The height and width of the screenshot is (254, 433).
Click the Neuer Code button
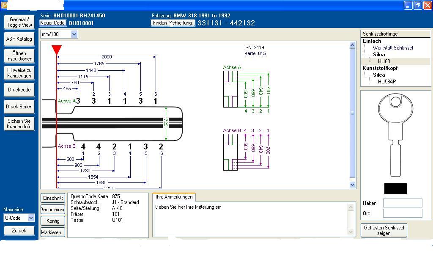tap(53, 23)
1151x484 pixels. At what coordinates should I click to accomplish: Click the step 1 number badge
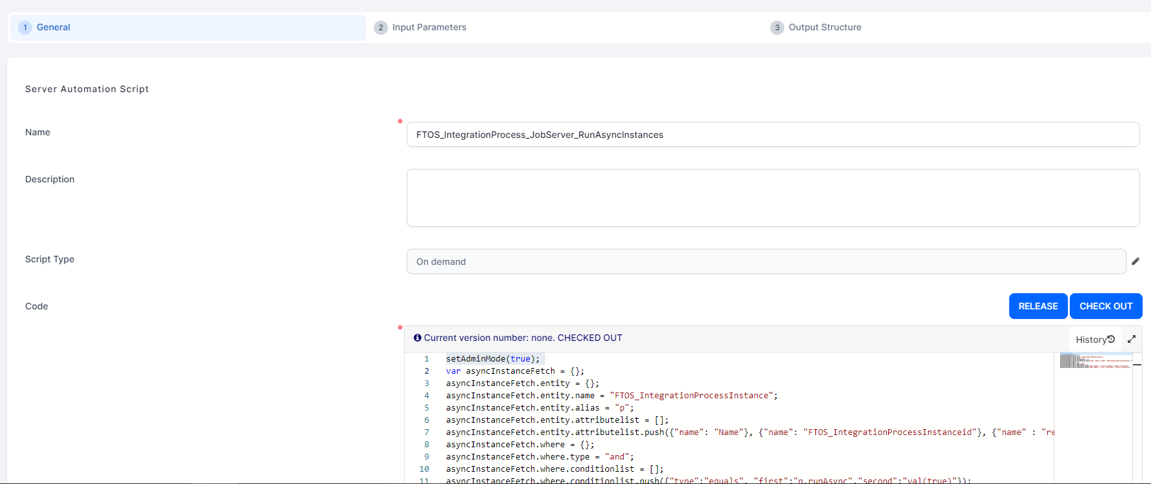click(25, 28)
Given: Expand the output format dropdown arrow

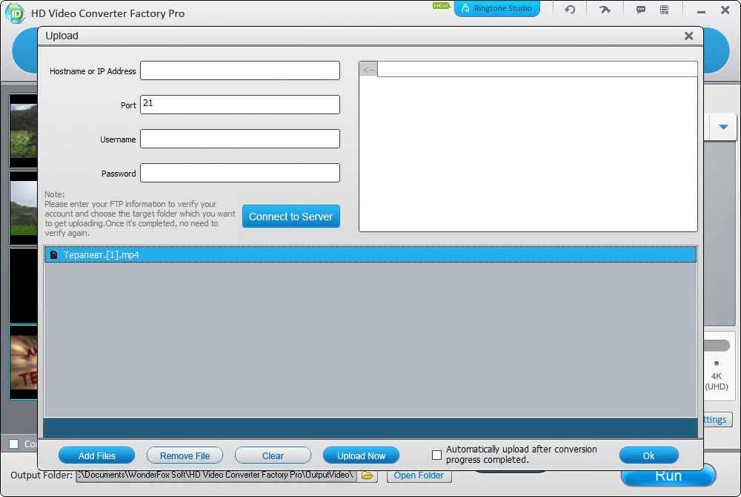Looking at the screenshot, I should [x=723, y=127].
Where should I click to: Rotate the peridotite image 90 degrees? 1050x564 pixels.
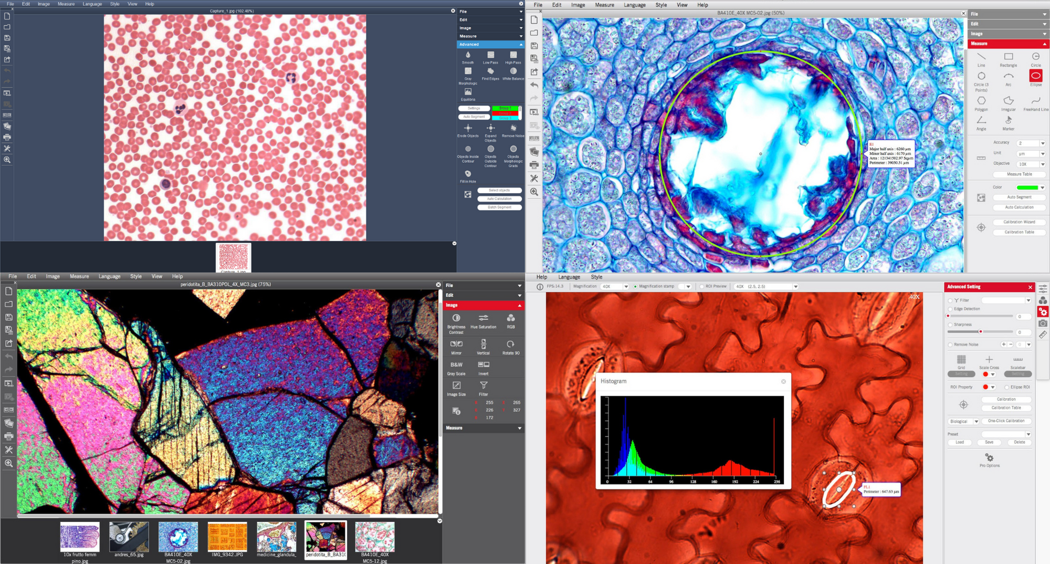coord(510,346)
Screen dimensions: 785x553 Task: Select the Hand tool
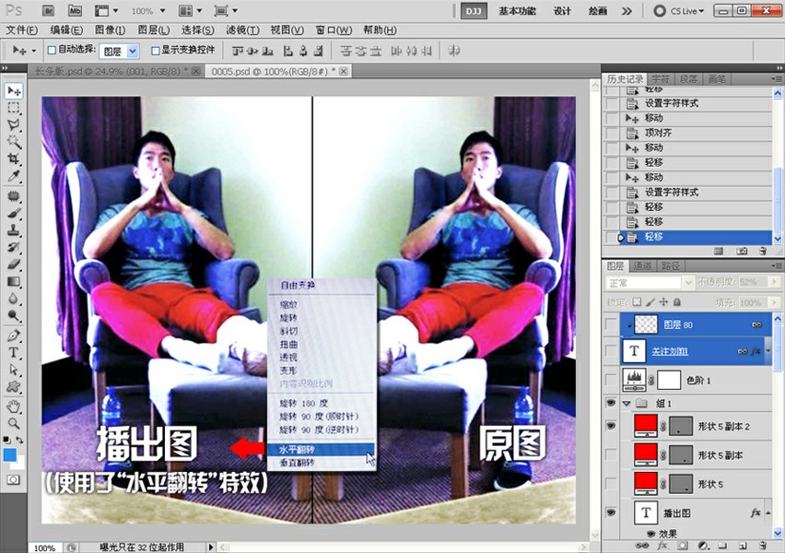click(14, 406)
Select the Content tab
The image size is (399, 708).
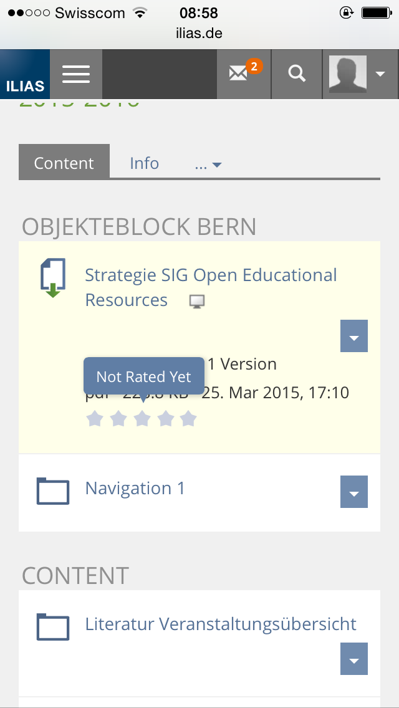coord(64,163)
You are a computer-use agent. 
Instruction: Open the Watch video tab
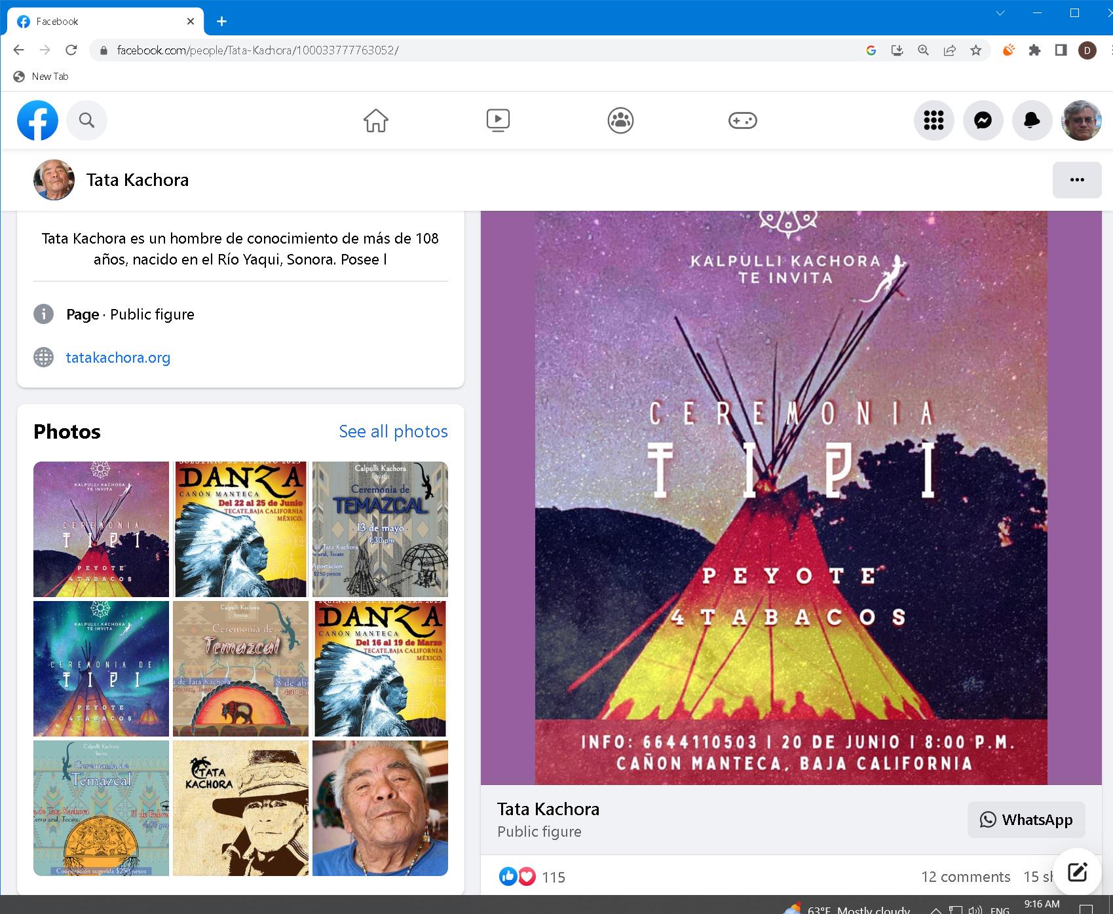[x=498, y=120]
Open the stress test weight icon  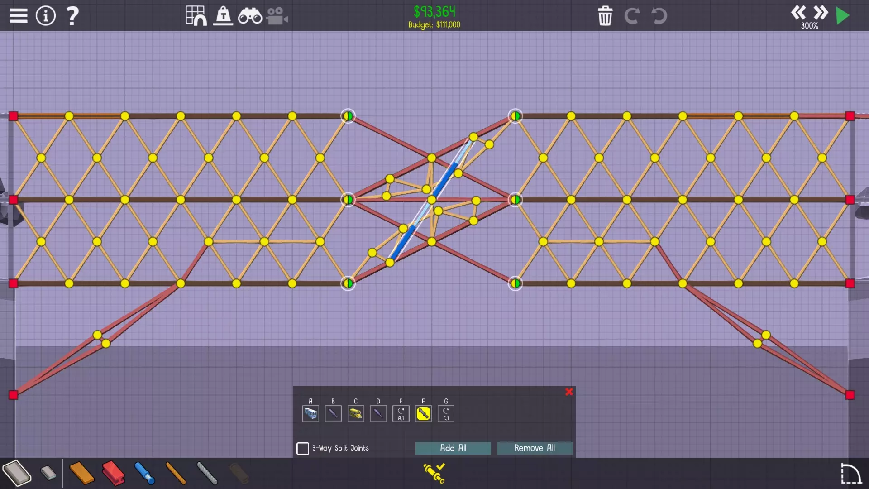tap(223, 16)
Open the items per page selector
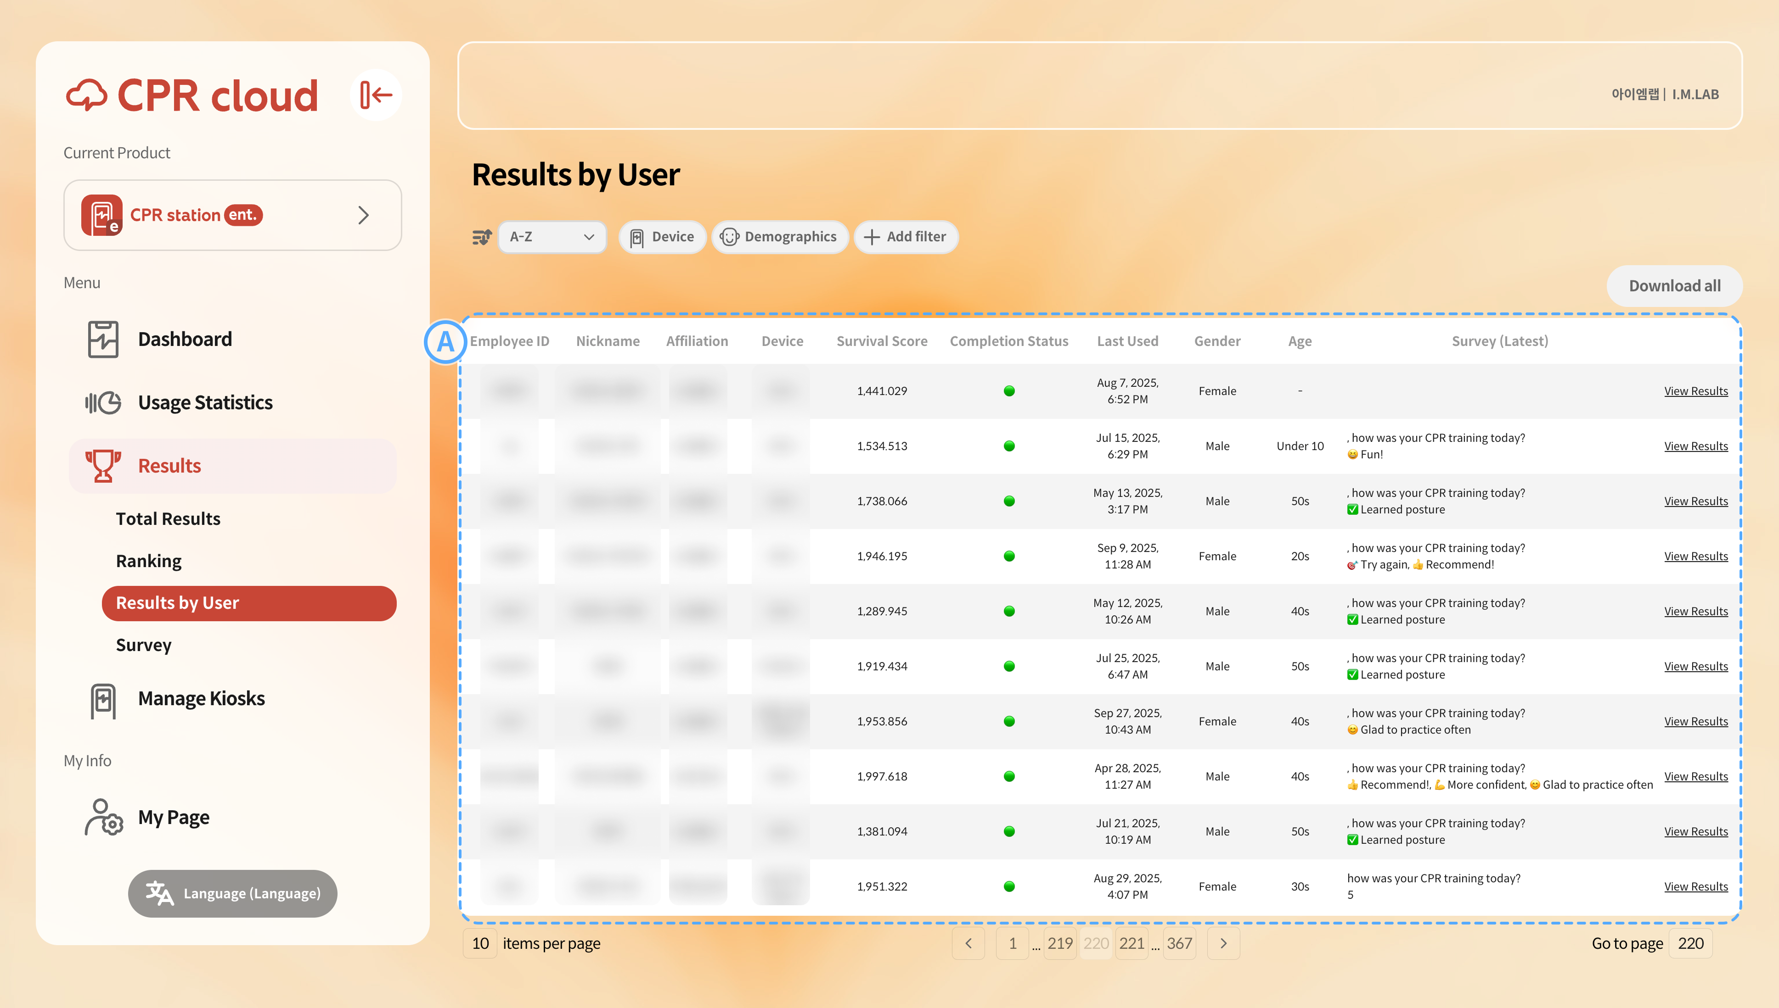This screenshot has width=1779, height=1008. 480,944
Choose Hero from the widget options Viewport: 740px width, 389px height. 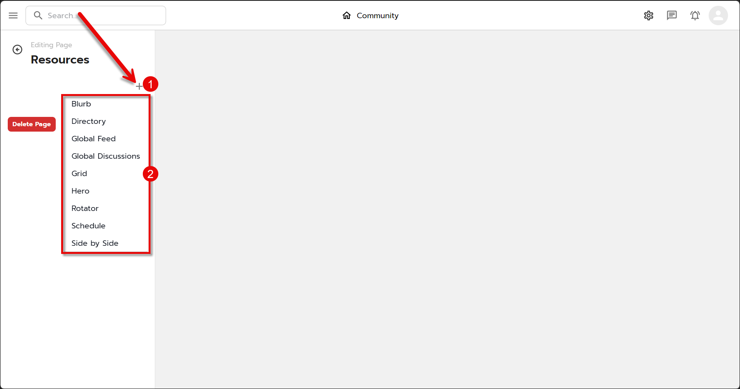click(80, 191)
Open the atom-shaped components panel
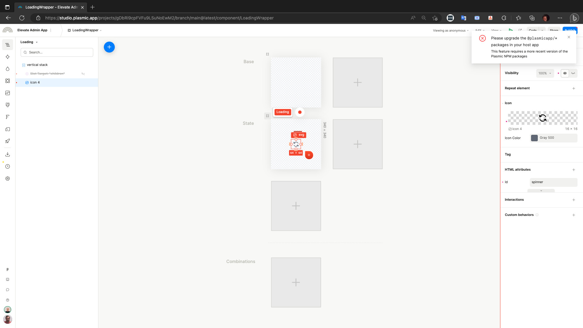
_____
TASK GOAL:
Can you repeat the items word for word, from the very first line through the line that contains "Looking at the", with both ends included and the pictures left out?

FINISHED ANSWER:
The height and width of the screenshot is (254, 433).
Click the Neuer Code button
tap(53, 23)
1151x484 pixels. At what coordinates should I click to accomplish: Click the step 1 number badge
click(25, 28)
Given: Expand the output format dropdown arrow

Looking at the screenshot, I should [x=723, y=127].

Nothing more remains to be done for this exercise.